Muchos papás usan el producto, mamás por supuesto. Ponérselo solo es una destreza necesaria, pero es cuestión de práctica. Algunos portabebés requieren más destreza otros, pero se aprende. Una vez que lo usan están muy cómodas, pueden hacer las cosas de la casa, pueden salir de casa a caminar con el bebé. Haces la comida, tendes ropa, caminas, yo hacía sentadillas con el bebé, pintaba, todo lo que experimenté y viví con el portabebés, tambien me lo transmiten las mamás. Sienten una felicidad que no lo pueden creer, te dice que es como si lo tuvieran en la panza de nuevo y tiene beneficios para el bebé también, tranquiliza, siente nuestros latidos, nuestra respiración.
¿Cómo llega tu segundo bebé?
Me gustan mucho los bebés y después de unos años decidimos tener un segundo hijo, mi marido también quería y vino rápido, y es otra experiencia. Sin embargo el amor no se divide, sí se divide el tiempo porque a veces no podes prestarles la misma atención a ambos al mismo tiempo, pero se disfruta.

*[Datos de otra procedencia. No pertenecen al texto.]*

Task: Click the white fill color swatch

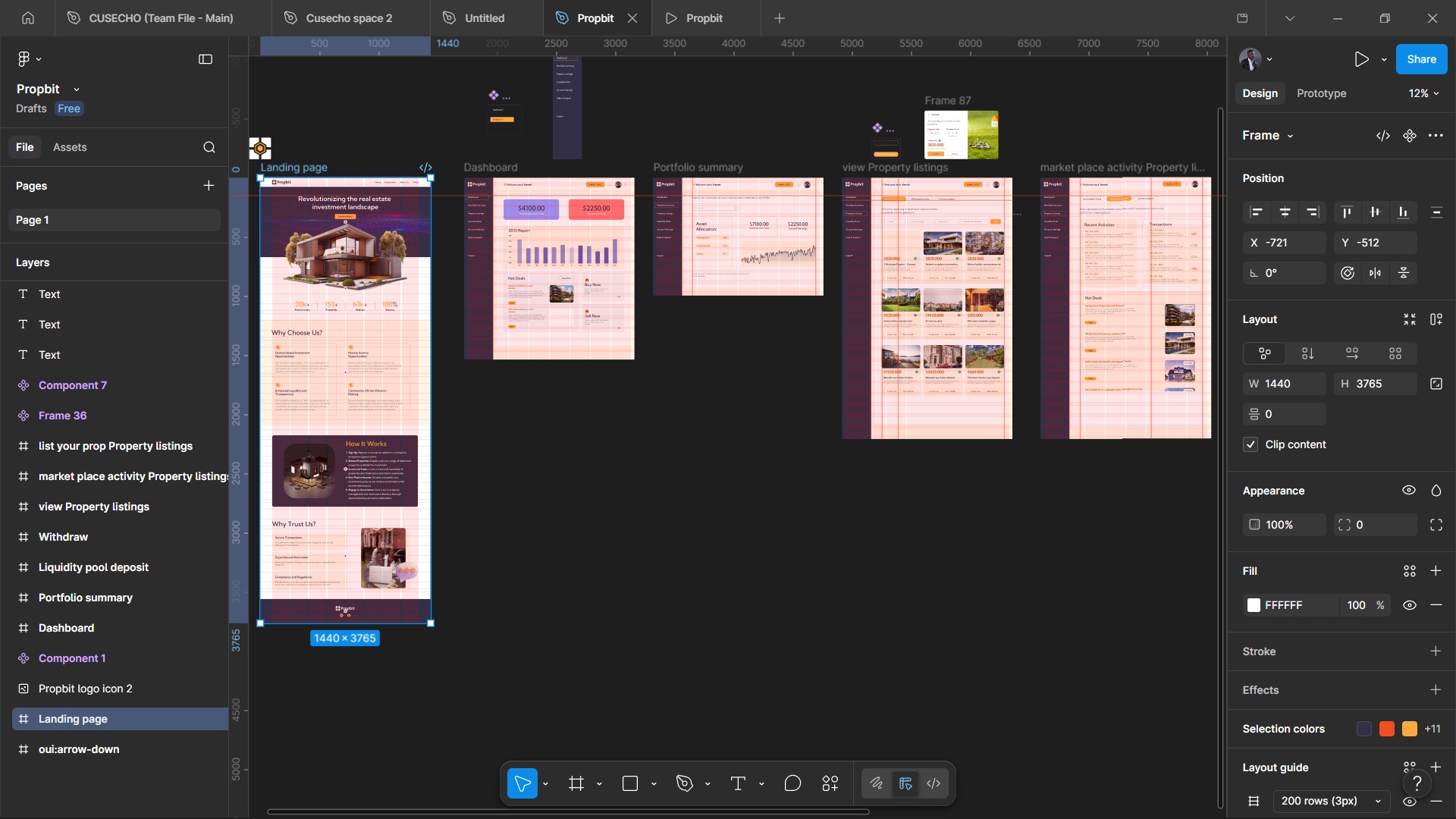Action: (x=1254, y=605)
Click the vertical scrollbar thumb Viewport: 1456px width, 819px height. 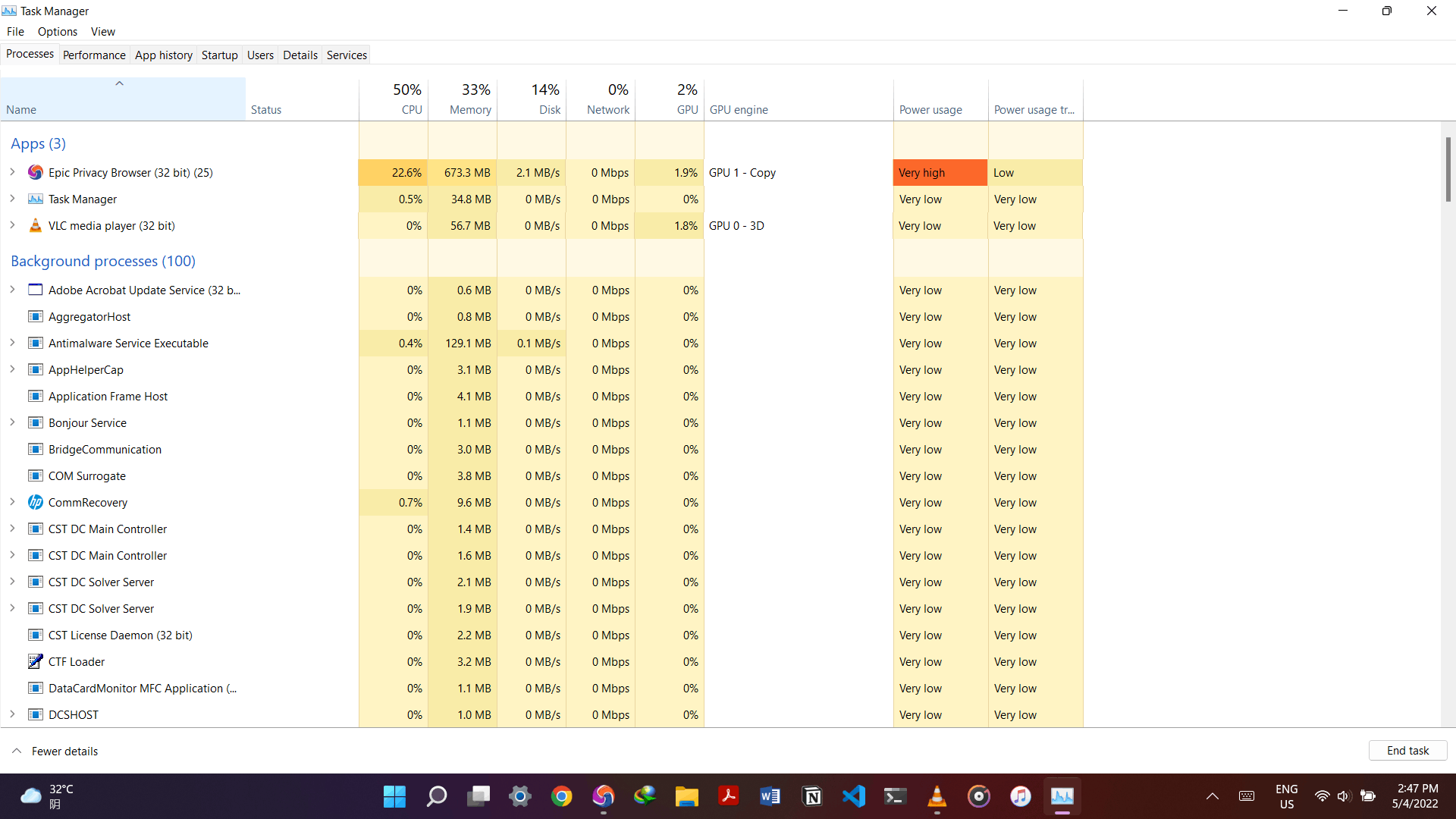pyautogui.click(x=1448, y=169)
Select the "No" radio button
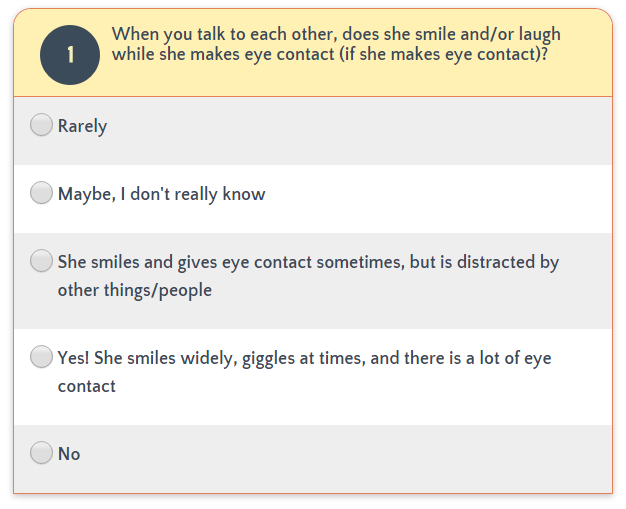 [x=41, y=453]
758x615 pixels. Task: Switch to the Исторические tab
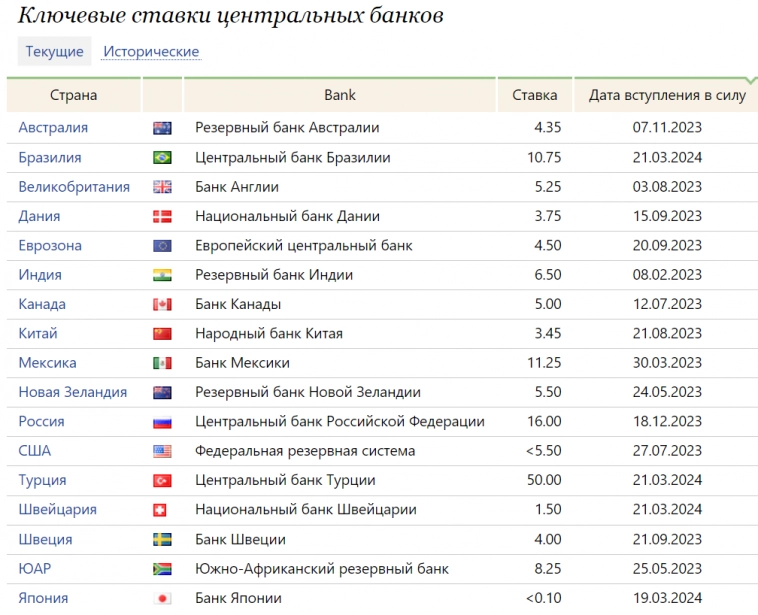(151, 52)
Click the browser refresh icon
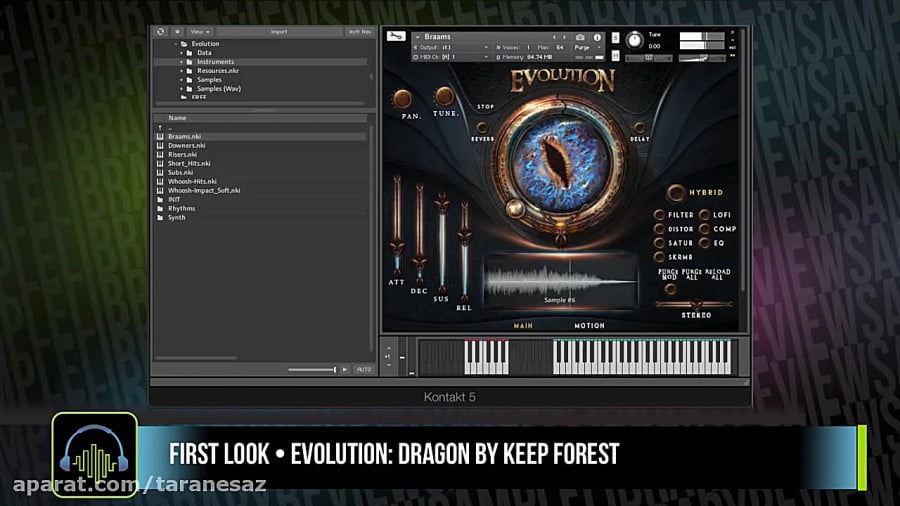 [x=161, y=31]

En las redes también mostrás la maternidad tal cual es…
Sí, mostrar la maternidad tal cual es en las redes es una forma de empatizar con ‘mis mamás’, como les digo yo, son mis clientas, mis amigas, es como una forma de formar esa red porque no solo me compran un portabebé, hablamos mil cosas: de crianzas, de la casa, de maternidad, de maridos y parejas, de todo. Compartir memes, experiencias propias, compartir sugerencias o consejos es parte de esta red que armamos entre todas y todos porque también hay clientes varones. Y les encanta, porque se sienten identificadas, es reconocer que estamos todas más o menos en la misma. Además recibo consejos que las tomo y me sirven.